BLACK SOCIAL HISTORY Dorothy Cotton
BLACK SOCIAL HISTORY |
Dorothy Cotton (born January 5, 1930) was a leader of the 1960s African-American Civil Rights Movement[1] and a member of the inner-circle of one of its main organizations, the Southern Christian Leadership Conference (SCLC). As the SCLC's Educational Director, she was arguably the highest ranked female member of the organization.
Background
Dorothy Forman Cotton was born in Goldsboro, North Carolina in 1930 as Dorothy Lee Forman at the beginning of the Great Depression. Her mother died when she was three years old, leaving her and her three sisters to be raised by their father, Claude Foreman, a tobacco factory worker.[2] Life was a daily struggle in their Southern segregated rural town.[3]
When Forman was in high school she met Ms. Gray, a teacher that positively changed her life and encouraged her to be successful and strong. Forman was often given the lead in the school play and she came to love poetry. Ms. Gray helped secure a place for Cotton at Shaw University where she studied English while working two part time jobs, one in the school cafeteria and the other cleaning. She eventually came to work in the University President’s Residence as a housekeeper. She transferred to Virginia State College in Petersburg, graduating with a degree in English and Library Science in 1955. She married George Cotton in the President’s home just after graduating. She earned a Master’s degree in Speech Therapy in 1960 from Boston University. While pursuing her Masters, Dorothy remained involved in the Civil Rights struggle, returning to her home often in Petersburg, Virginia where her minister, Wyatt Tee Walker, invited Martin Luther King Jr. from Montgomery to speak at his church.[4]
It was during the mid 1950s that Cotton became involved in Civil Rights activity and began work at the Gillfield Baptist Church with Wyatt T. Walker. Not long after she was introduced to Martin Luther King Jr. during a dinner held after a church meeting at Gillfield Baptist. Dr. King had appreciated a poem that Cotton had read during the meeting and from that time a very close friendship formed that lasted until Dr. King’s death in 1968.[3]
Civil rights activity
Shortly after getting married, Cotton was asked to come work in Atlanta for the Southern Christian Leadership Conference in Atlanta, Georgia, as Wyatt T. Walker’s personal secretary. She served as the National Director of Education for the next twelve years. She was the only female member of the Executive Staff, and became one of Dr. King’s closest colleagues.[5] Cotton and her husband agreed that she would go to Atlanta for three months; she stayed for twenty-three years.[3] In those years she made immense contributions to the Civil Rights Movement.[6] Other contributions include working extensively with the Highlander Folk School in Tennessee and helping to organize the Citizenship Education Program that spread throughout the South. She worked alongside some of the most powerful women of the movement including Septima Clark, Ella Baker, Ernestine Brown and Lilly Hunter. She also worked closely with Andrew Young and Esau Jenkins.[3]

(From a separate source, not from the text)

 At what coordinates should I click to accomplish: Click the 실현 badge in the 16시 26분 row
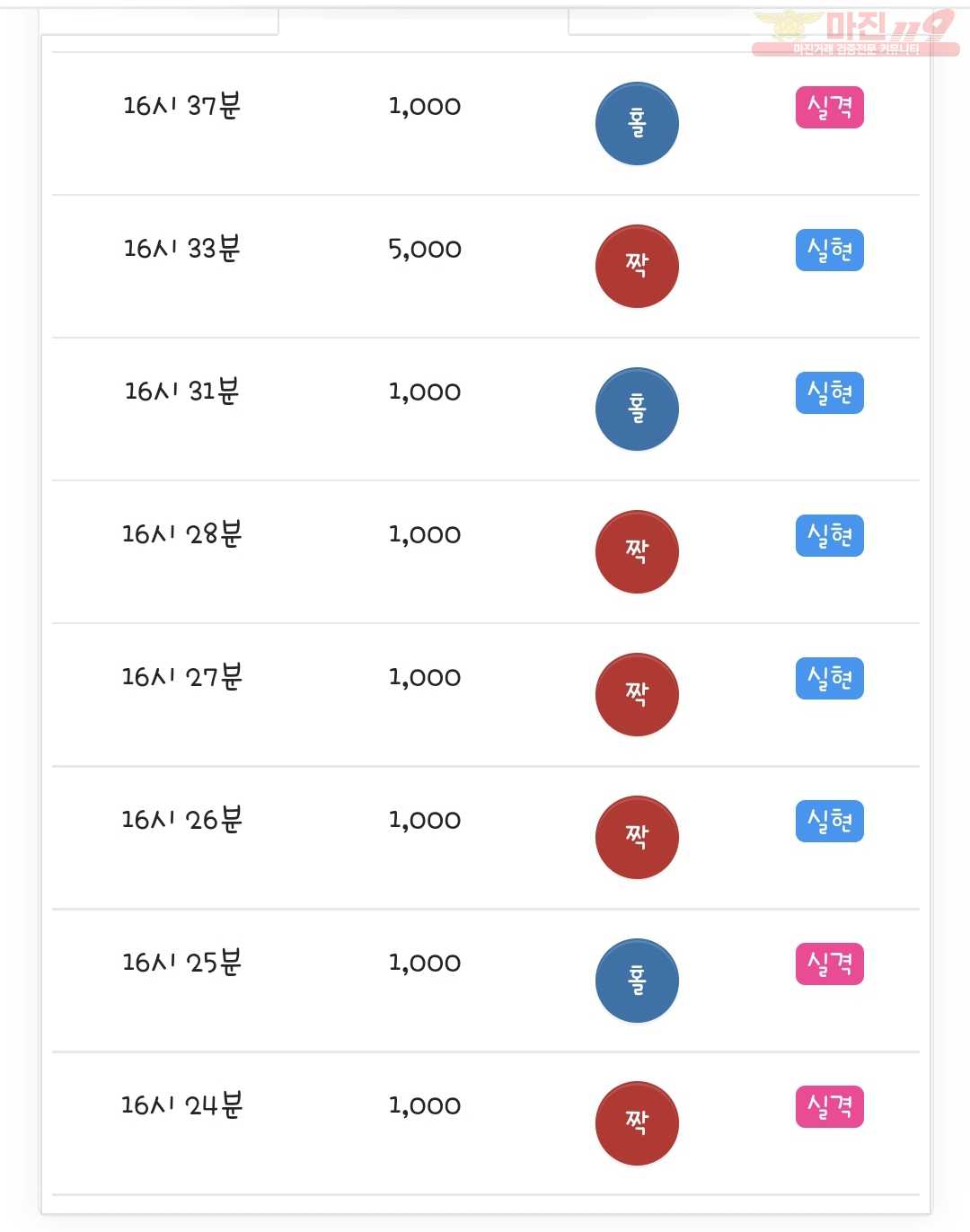(x=830, y=822)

Citizenship education program
Cotton’s close work with Septima Clark and Esau Jenkins, via both the Highlander Folk School in Tennessee and the Southern Christian Leadership Conference, created a grassroots movement in rural southern areas during the violent and tense Civil Rights Era of the 1960’s. Esau Jenkins was an early participant in the formation of the Program. As an independent businessman with "a third grade education but a PhD mind", Jenkins drove a private bus to the mainland from the coastal Islands of South Carolina, taking island locals to and from their day jobs.[3]
During these rides, Esau would start conversations with his passengers about the power and importance of their individual right to vote. Esau recognized a dire need for educational programs aimed at bringing awareness to political and civil rights in an effort to spark African American communities into action for change. These informal conversations were imperative to forming the base of initial participants in the Citizenship Education Program.[3]
The Citizenship Education Program predominately focused on teaching voter registration requirements as well as community and individual empowerment. Most Southern states had created voting registration laws designed around literacy exercises specifically to disqualify potential African American voters. Such requirements to register to vote included having the ability to recite random parts of the constitution as well as signing ones name in cursive writing. However many first needed to be taught that they had certain rights and that voting was among the most important. The program targeted these fundamental points and taught other more basic everyday needs as well. One hope for the program too, was to create a wave of education that would spread throughout the local communities, with the community members themselves as the teachers. In this way the Citizenship Education Program had a profound impact on the movement with well over 6,000 men and women participating in workshops and classes.[3]
Cotton helped James Bevel organize the students during the 1963 Birmingham Movement and its Children's Crusade, and conducted citizenship classes throughout the South during the era. She also accompanied Martin Luther King, Jr., the co-founder and first president of the SCLC, on his trip to Oslo, Norway to receive the 1964 Nobel Peace Prize.
An in-depth interview with Cotton was done by the Oral Histories of the Civil Rights History Project, conducted through the University of North Carolina.[3]